There need not a be a single constant, consider the regular expression $a(bb\shortmid ccc)\ast d$ there are 2 constants here and every string should have length either 2 or 3 more than another if you start taking considerably long strings. With finite sets this aint true, thats exactly why its "ultimately" periodic.

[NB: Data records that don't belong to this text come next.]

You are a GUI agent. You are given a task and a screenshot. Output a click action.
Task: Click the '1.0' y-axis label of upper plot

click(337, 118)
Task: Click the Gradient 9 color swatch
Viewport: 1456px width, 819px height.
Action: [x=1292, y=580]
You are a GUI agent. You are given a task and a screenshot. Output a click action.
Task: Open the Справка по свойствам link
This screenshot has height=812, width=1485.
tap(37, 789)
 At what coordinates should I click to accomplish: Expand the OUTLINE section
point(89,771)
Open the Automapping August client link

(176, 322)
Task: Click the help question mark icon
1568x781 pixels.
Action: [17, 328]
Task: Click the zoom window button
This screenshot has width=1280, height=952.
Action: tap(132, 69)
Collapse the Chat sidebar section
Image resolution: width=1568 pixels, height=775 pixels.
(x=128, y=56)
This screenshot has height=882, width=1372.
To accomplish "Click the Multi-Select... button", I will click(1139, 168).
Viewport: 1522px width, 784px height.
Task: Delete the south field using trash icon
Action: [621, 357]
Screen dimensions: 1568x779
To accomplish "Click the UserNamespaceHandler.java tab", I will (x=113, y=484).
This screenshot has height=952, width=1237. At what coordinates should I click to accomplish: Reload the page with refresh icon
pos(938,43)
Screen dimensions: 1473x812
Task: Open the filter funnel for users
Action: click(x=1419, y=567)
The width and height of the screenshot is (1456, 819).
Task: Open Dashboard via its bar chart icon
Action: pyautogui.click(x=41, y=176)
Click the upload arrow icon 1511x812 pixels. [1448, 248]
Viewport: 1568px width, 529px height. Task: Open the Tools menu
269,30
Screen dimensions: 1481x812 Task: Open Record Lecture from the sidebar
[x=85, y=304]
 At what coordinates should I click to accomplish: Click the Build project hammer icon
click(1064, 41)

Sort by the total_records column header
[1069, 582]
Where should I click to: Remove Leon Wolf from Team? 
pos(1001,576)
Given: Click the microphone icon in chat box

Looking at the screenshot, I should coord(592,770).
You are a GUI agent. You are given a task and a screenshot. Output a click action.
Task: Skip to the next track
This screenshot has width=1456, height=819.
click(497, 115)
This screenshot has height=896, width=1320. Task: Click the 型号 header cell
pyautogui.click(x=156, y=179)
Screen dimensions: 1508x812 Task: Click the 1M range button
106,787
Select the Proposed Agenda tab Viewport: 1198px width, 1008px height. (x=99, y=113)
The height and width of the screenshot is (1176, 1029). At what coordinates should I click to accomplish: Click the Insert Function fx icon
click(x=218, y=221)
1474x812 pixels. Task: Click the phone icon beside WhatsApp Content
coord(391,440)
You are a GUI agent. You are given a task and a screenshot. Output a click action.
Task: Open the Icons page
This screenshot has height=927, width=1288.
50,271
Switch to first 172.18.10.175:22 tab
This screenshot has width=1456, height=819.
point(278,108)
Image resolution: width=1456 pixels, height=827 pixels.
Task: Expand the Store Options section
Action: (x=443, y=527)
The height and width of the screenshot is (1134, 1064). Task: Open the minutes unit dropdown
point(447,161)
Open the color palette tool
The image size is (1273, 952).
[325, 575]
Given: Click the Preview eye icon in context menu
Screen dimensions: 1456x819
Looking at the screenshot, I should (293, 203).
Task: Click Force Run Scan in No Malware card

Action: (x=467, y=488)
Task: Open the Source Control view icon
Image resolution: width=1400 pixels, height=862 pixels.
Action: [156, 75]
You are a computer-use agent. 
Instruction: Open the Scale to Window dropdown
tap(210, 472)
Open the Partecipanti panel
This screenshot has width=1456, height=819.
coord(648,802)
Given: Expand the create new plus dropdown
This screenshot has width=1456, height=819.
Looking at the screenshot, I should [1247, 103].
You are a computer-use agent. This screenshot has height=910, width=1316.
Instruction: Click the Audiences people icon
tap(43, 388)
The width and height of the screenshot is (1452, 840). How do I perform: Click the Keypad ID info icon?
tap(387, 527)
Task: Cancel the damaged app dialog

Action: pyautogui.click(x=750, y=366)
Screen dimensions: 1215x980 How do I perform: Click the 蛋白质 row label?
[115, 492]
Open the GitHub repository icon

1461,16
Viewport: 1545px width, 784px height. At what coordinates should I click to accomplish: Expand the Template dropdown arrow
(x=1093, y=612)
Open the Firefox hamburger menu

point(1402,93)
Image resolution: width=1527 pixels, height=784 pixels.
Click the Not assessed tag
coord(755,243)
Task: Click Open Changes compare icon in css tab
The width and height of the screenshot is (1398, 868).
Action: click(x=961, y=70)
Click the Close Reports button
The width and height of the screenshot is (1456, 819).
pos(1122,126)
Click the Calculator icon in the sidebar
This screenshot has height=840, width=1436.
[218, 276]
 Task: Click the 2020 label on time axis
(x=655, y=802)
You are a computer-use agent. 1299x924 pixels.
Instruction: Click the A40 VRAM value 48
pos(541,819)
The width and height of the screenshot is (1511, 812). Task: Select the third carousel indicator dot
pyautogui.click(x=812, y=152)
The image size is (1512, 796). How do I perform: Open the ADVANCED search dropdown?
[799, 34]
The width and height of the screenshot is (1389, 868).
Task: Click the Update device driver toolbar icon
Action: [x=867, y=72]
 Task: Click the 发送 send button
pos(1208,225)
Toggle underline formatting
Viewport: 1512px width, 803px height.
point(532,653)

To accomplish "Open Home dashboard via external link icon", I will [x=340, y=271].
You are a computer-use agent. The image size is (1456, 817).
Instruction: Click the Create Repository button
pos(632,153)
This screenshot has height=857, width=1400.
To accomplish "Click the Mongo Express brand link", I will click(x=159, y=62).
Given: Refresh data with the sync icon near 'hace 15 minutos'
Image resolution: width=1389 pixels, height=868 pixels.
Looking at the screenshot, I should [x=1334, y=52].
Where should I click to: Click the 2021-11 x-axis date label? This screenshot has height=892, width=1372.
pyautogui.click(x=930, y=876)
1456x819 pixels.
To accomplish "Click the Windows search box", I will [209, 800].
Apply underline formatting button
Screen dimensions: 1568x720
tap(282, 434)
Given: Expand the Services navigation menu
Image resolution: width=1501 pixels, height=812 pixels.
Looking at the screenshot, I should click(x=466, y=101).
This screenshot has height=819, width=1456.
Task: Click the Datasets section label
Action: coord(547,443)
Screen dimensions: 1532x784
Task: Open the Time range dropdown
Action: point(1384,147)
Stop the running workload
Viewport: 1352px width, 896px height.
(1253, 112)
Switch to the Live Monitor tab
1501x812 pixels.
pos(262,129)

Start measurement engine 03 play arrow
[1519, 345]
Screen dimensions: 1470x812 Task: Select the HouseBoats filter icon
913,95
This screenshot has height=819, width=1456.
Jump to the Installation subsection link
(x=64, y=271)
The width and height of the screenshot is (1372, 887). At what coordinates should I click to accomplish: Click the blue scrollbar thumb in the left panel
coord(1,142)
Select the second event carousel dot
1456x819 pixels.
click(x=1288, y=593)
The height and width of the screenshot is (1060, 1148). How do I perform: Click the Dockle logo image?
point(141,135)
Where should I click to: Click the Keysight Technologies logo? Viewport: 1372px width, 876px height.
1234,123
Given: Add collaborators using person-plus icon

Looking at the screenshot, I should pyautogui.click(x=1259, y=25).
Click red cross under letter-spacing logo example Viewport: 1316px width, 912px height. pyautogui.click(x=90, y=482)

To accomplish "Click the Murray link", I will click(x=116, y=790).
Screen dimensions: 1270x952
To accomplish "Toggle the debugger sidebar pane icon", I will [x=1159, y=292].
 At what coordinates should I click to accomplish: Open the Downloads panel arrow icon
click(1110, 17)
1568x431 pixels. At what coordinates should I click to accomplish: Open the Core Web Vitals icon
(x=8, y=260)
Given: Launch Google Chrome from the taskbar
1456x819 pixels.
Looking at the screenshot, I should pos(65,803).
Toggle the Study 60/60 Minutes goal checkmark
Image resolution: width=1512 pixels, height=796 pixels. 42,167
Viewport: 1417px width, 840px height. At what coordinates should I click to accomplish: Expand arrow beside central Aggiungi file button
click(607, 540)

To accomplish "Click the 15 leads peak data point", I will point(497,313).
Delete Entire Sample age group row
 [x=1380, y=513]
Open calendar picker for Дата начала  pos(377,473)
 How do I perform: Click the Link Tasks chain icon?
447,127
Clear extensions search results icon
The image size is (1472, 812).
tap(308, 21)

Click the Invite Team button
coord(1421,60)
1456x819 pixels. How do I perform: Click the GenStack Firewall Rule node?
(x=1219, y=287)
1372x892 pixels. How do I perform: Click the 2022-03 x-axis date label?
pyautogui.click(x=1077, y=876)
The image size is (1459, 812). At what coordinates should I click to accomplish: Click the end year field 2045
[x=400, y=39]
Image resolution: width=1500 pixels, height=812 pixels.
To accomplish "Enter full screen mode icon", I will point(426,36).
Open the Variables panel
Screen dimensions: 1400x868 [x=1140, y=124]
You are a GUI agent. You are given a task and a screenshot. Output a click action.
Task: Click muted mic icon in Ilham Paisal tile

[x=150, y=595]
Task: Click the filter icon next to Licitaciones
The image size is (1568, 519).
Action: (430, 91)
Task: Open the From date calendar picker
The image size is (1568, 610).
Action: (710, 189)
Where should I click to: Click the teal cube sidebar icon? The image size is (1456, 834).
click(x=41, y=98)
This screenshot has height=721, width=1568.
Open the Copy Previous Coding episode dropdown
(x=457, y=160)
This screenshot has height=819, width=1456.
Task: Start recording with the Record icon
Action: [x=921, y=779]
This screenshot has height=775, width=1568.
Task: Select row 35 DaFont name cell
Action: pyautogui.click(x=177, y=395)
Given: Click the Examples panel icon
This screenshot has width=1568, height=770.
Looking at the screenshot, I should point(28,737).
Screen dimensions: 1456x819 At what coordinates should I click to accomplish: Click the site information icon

Any set of string which doesn't have this property is said to be not regular and hence can't be recognized or matched by a regular expression. For example, $b^k$ ie., $b$ repeated $k$ times where $k$ has to be a perfect square, is not a regular language. Since its infinite and not ultimately periodic. This method is not very useful to distinguish all non-regular languages to be not regular. Since length of context free language (properly formed html is one) is also ultimately periodic.

Pumping lemma

This is the fool proof way to say whether a particular language is regular or not. Formally, pumping lemma states that if there is always a way to partition any string in a regular language of length more than some $p$ as $$xyz$$ such that $$xy^nz$$ also belongs to the language, where $len(y) \ge 1$ and $len(xy) \le p$ and $$n \ge 0$$.

Some examples.

Set of all strings on $$\{a\}$$ with length multiples of $$4$$ is definitely regular. Where $$p=4$$ $$x=\epsilon$$ $$z=\epsilon$$
Set of all strings of form $$ab*a$$ is also regular (actually definition itself is a regular expression) where $$p=3$$ $$x=a$$ $$z=a$$

Some non examples

Set of all strings of the form $a^nb^n$, has no division for any finite $p$. If $y$ is just $a$'s or just $b$'s then the pumped value will have more $$a$$'s than $$b$$'s and more $$b$$'s than $$a$$'s respectively. If it contained both $$a$$ and $$b$$ the pumped string wont have the form all $$a$$'s followed by all $$b$$'s
Set of all well bracketed expression, ie., bracket matched perfectly $$\{(,)\}$$. If $$p \le 6$$ consider the string $$(())()$$ which has no partition, if $$p \le 8$$ $$((()))()$$ and so on so forth. We can give a counter example for every choice of $$p$$

The intuition is simple, only case where a regular language is not a finite set is when it has a *Kleene star* in its regular expression. Pumping is a way to clearly express what Kleene star does.

Myhill-Nerode

One other good way to find if a language is regular, is by finding prefixes of a language that could be distinguished. Distinguished here mean, if $u$ and $w$ are prefixes of strings in a regular language, they are indistinguishable if for all suffix $x$ either both $ux$ and $wx$ are part of the language or both aren't. We put such indistinguishable strings in a partition. If a language has finite number of such partitions then its regular otherwise it isn't

Some examples

Set of all strings on $$\{a\}$$ with length multiples of $$4$$, have 4 partitions where any string of length $$l$$, $$l \% 4 = 1$$, $$l \% 4 = 2$$, $$l \% 4 = 3$$, $$l \% 4 = 0$$
Set of all strings of form $$ab*a$$, have 3 partitions $$\epsilon$$, $$ab*$$, $$ab*a$$

Some non examples

Set of all strings of the form $$a^nb^n$$, has infinite such partitions since for each $$k$$ $$ab^k$$ suffix is accepted only for prefix $$a^{k-1}$$.
Set of well bracketed expressions, also has infinite such partitions, since for each $$k$$ $$)^k$$ suffix is accepted by only prefix(es) that needs $$k$$ closing braces to match.
Well formed html documents are a more general case of well bracketed expression. If we consider opening tag as open brace and closing tag as closing brace.

The intituition is, each such partition can be modelled as a state in the DFA, since any two prefixes become indistinguishable when it reaches the same state. This theorem is usually used to find minimal DFA, but can also be used to find whether a language is regular or not.